TXRocks is a transactional storage engine developed by Tencent's TXSQL team based on RocksDB, a very popular high-performance persistent key-value (KV) store.
By leveraging the LSM tree storage structure of RocksDB, the TXRocks transactional storage engine not only reduces wastes caused by InnoDB's half-full pages and fragments, but also uses the compact storage format. Therefore, it has a performance comparable to that of InnoDB but requires only a half or even smaller storage space. It is more suitable for businesses with a large data volume and high requirements for the transactional read/write performance.
RocksDB uses the LSM tree storage structure, where data is organized as a set of MemTables in the memory and multi-level SST files on the disk.
For a write request, the new version of the record is first written to an active MemTable, and then WAL is written for data durability. After the MemTable and WAL file are written for the request, a response can be returned.
When the volume of data written into an active MemTable reaches a certain threshold, the MemTable will be switched to a frozen immutable MemTable. The backend thread flushes the immutable MemTable to the disk to generate an SST file. SST files are sorted at L0 to L6 levels in the flush order. At each level, the records of different SST files are sequential and don't overlap. However, to release the memory space occupied by immutable MemTables promptly, such records are allowed to overlap at L0.
When a record is read, it will be searched for in the active MemTable, immutable MemTable, SST files at L0, and SST files at L1–6 in sequence. Once the record is found in any component, the latest version of the record is found and will be returned immediately.

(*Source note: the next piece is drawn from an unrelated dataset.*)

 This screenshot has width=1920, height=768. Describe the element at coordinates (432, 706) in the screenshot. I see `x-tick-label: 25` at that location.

When a range scan is performed, an iterator will be generated at each level of data containing MemTables. The iterators perform a merge sort to find the next record. As shown in the read process, if the LSM tree has too many levels, the read performance, especially the performance of range scan will drop significantly. Therefore, to maintain a better LSM tree shape, the backend continuously performs compaction operations to merge low-level data to a higher level and thus reduce the number of levels.
Compared with the B+tree structure used by InnoDB, the LSM tree can save a considerable amount of storage space.

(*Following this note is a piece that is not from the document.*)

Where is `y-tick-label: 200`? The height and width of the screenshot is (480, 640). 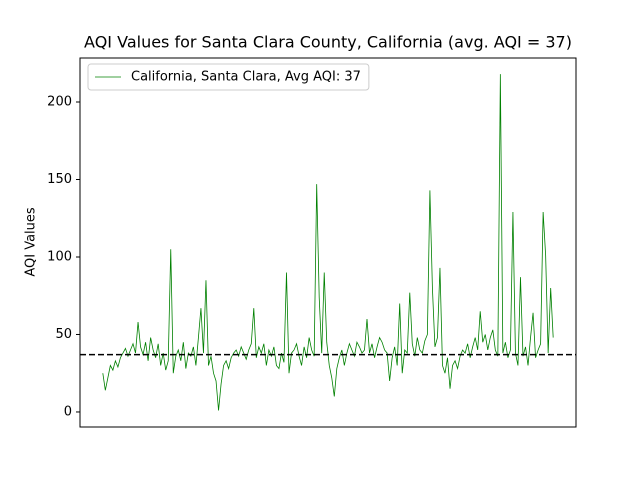 y-tick-label: 200 is located at coordinates (60, 102).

InnoDB's B+tree split often results in half-full pages, idle pages, and space waste; therefore, InnoDB has a lower effective page utilization.

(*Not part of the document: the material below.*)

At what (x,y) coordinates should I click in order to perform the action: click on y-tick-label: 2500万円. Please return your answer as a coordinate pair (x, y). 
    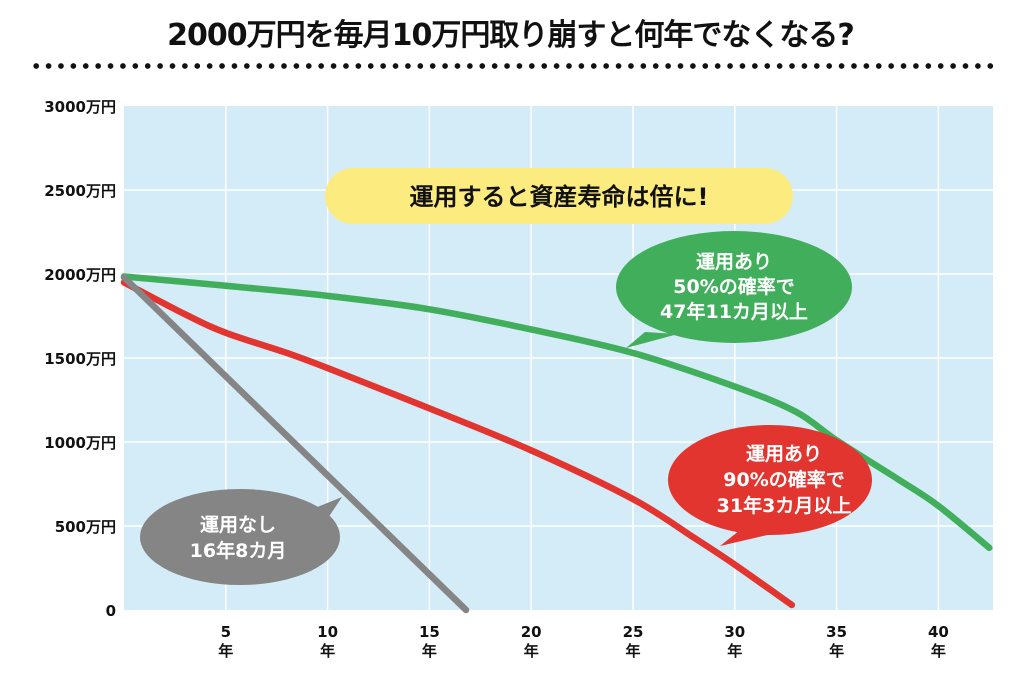
    Looking at the image, I should click on (80, 191).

The size of TXRocks SST files is generally set to dozens or hundreds of MB or a greater value. Therefore, TXRocks has much fewer wastes caused by 4K alignment. Although an SST file is divided into blocks, those blocks don't need to be aligned.
In addition, TXRocks SST files use prefix compression, so that only one record will be generated for data records with the same prefix. SST files at different levels can adopt different compression algorithms, further reducing the storage space overheads. For transaction overheads, InnoDB records must contain
trx id and
roll_ptr fields. By contrast, other transaction overheads don't need to be stored for SST files at the lowest level of TXRocks (containing most data); for example, the version number in a record can be erased after a long enough period of time.
InnoDB uses the in-place change mode, where the entire page may be flushed to the disk even when only one row of data is changed, causing a high write amplification and more random writes.
TXRocks uses the append-only change mode, which has a lower write amplification; therefore, it is more friendly to devices such as SSD with a limited number of write cycles.
TXRocks is very suitable for businesses that are sensitive to the storage costs, have much more writes than reads and a large data volume, and require a high transaction read/write performance.
For more information, see Instructions.
The TXSQL team has been optimizing TXRocks based on business needs; for example, they have improved the SUM query performance by over 30 times. They are also actively exploring the integration with new hardware to uses AEP as the L2 cache for higher performance and cost-effectiveness.
As the storage engine of TencentDB for MySQL, TXRocks will be continuously optimized and improved with regard to problems encountered during use. The TXSQL team will also make technical explorations based on new hardware and release TXRocks in more key services as an important supplement to InnoDB.